Please lay out as a numbered list the lines from the line with "Click the burgundy beret hat" to the line with "Edit the Lunch", including both of those lines and leaving out any blank lines.

> [STORED DATA]

---+---

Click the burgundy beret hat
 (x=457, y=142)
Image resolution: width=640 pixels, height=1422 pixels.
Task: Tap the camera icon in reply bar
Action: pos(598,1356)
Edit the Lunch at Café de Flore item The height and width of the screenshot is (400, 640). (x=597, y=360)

---+---

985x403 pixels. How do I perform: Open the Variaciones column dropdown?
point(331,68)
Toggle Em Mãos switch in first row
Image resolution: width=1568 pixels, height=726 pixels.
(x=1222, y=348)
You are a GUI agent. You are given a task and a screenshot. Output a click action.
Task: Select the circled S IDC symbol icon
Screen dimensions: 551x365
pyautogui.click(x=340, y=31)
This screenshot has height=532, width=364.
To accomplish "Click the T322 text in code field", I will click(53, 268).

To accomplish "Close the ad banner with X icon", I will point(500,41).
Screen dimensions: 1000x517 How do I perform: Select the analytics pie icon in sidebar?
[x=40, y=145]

---+---

> [CORRECT RESPONSE]
1. Click the burgundy beret hat
2.  (x=457, y=142)
3. Image resolution: width=640 pixels, height=1422 pixels.
4. Task: Tap the camera icon in reply bar
5. Action: pos(598,1356)
6. Edit the Lunch at Café de Flore item The height and width of the screenshot is (400, 640). (x=597, y=360)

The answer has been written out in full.